What the exercise asks – Until the last line is reached, keep transcribing the material exactly.

Records for this task –
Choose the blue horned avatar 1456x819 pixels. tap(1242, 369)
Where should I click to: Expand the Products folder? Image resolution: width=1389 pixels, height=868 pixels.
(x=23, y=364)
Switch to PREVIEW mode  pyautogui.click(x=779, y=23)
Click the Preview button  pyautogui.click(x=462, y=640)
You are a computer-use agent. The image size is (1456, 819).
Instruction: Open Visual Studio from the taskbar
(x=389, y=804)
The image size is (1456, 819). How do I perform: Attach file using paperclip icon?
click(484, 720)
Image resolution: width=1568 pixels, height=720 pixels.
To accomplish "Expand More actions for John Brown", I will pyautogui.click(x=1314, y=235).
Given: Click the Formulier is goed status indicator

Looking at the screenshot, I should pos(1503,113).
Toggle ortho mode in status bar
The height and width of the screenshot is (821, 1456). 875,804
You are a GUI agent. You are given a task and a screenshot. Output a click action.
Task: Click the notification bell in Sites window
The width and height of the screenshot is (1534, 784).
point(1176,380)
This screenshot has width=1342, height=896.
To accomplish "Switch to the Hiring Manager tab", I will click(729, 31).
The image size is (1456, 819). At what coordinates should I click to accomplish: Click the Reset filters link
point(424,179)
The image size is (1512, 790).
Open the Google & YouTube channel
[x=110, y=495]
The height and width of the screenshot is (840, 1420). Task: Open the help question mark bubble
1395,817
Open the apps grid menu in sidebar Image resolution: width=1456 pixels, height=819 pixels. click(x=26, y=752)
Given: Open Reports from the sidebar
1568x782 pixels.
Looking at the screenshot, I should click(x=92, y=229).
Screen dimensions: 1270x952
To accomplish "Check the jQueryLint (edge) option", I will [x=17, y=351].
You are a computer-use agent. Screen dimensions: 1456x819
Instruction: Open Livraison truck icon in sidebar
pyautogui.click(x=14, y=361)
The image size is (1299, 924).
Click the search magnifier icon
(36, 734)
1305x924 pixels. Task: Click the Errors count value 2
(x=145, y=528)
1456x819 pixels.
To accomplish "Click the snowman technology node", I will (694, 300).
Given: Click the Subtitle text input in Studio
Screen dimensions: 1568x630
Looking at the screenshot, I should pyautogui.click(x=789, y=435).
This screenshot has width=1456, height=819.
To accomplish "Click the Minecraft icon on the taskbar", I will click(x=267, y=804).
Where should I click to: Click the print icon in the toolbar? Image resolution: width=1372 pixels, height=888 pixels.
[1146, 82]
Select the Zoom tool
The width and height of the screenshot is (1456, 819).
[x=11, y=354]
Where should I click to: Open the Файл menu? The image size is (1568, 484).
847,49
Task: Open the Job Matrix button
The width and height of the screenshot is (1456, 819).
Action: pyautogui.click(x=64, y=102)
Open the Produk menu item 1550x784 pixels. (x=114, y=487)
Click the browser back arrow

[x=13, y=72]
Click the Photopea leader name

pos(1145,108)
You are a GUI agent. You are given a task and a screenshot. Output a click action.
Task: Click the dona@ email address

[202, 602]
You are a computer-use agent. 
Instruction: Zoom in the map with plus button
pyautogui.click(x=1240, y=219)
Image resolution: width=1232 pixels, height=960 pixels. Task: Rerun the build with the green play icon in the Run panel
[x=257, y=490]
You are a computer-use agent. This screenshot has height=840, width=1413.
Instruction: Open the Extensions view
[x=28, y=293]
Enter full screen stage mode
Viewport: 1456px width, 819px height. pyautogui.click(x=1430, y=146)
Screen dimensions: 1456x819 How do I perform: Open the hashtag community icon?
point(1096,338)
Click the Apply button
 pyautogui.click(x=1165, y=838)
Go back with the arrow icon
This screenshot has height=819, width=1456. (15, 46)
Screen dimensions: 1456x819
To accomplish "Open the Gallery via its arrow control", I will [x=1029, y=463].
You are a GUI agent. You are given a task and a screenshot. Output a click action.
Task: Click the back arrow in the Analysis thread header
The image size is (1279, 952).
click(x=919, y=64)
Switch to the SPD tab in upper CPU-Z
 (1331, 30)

Output –
Choose the blue horned avatar 1456x819 pixels. tap(1242, 369)
Where should I click to: Expand the Products folder? Image resolution: width=1389 pixels, height=868 pixels.
(x=23, y=364)
Switch to PREVIEW mode  pyautogui.click(x=779, y=23)
Click the Preview button  pyautogui.click(x=462, y=640)
You are a computer-use agent. The image size is (1456, 819).
Instruction: Open Visual Studio from the taskbar
(x=389, y=804)
The image size is (1456, 819). How do I perform: Attach file using paperclip icon?
click(484, 720)
Image resolution: width=1568 pixels, height=720 pixels.
To accomplish "Expand More actions for John Brown", I will pyautogui.click(x=1314, y=235).
Given: Click the Formulier is goed status indicator

Looking at the screenshot, I should pos(1503,113).
Toggle ortho mode in status bar
The height and width of the screenshot is (821, 1456). 875,804
You are a GUI agent. You are given a task and a screenshot. Output a click action.
Task: Click the notification bell in Sites window
The width and height of the screenshot is (1534, 784).
point(1176,380)
This screenshot has width=1342, height=896.
To accomplish "Switch to the Hiring Manager tab", I will click(729, 31).
The image size is (1456, 819). At what coordinates should I click to accomplish: Click the Reset filters link
point(424,179)
The image size is (1512, 790).
Open the Google & YouTube channel
[x=110, y=495]
The height and width of the screenshot is (840, 1420). Task: Open the help question mark bubble
1395,817
Open the apps grid menu in sidebar Image resolution: width=1456 pixels, height=819 pixels. click(x=26, y=752)
Given: Open Reports from the sidebar
1568x782 pixels.
Looking at the screenshot, I should click(x=92, y=229).
Screen dimensions: 1270x952
To accomplish "Check the jQueryLint (edge) option", I will [x=17, y=351].
You are a computer-use agent. Screen dimensions: 1456x819
Instruction: Open Livraison truck icon in sidebar
pyautogui.click(x=14, y=361)
The image size is (1299, 924).
Click the search magnifier icon
(36, 734)
1305x924 pixels. Task: Click the Errors count value 2
(x=145, y=528)
1456x819 pixels.
To accomplish "Click the snowman technology node", I will (694, 300).
Given: Click the Subtitle text input in Studio
Screen dimensions: 1568x630
Looking at the screenshot, I should pyautogui.click(x=789, y=435).
This screenshot has width=1456, height=819.
To accomplish "Click the Minecraft icon on the taskbar", I will click(x=267, y=804).
Where should I click to: Click the print icon in the toolbar? Image resolution: width=1372 pixels, height=888 pixels.
[1146, 82]
Select the Zoom tool
The width and height of the screenshot is (1456, 819).
[x=11, y=354]
Where should I click to: Open the Файл menu? The image size is (1568, 484).
847,49
Task: Open the Job Matrix button
The width and height of the screenshot is (1456, 819).
Action: pyautogui.click(x=64, y=102)
Open the Produk menu item 1550x784 pixels. (x=114, y=487)
Click the browser back arrow

[x=13, y=72]
Click the Photopea leader name

pos(1145,108)
You are a GUI agent. You are given a task and a screenshot. Output a click action.
Task: Click the dona@ email address

[202, 602]
You are a computer-use agent. 
Instruction: Zoom in the map with plus button
pyautogui.click(x=1240, y=219)
Image resolution: width=1232 pixels, height=960 pixels. Task: Rerun the build with the green play icon in the Run panel
[x=257, y=490]
You are a computer-use agent. This screenshot has height=840, width=1413.
Instruction: Open the Extensions view
[x=28, y=293]
Enter full screen stage mode
Viewport: 1456px width, 819px height. pyautogui.click(x=1430, y=146)
Screen dimensions: 1456x819 How do I perform: Open the hashtag community icon?
point(1096,338)
Click the Apply button
 pyautogui.click(x=1165, y=838)
Go back with the arrow icon
This screenshot has height=819, width=1456. (15, 46)
Screen dimensions: 1456x819
To accomplish "Open the Gallery via its arrow control", I will [x=1029, y=463].
You are a GUI agent. You are given a task and a screenshot. Output a click action.
Task: Click the back arrow in the Analysis thread header
The image size is (1279, 952).
click(x=919, y=64)
Switch to the SPD tab in upper CPU-Z
 (1331, 30)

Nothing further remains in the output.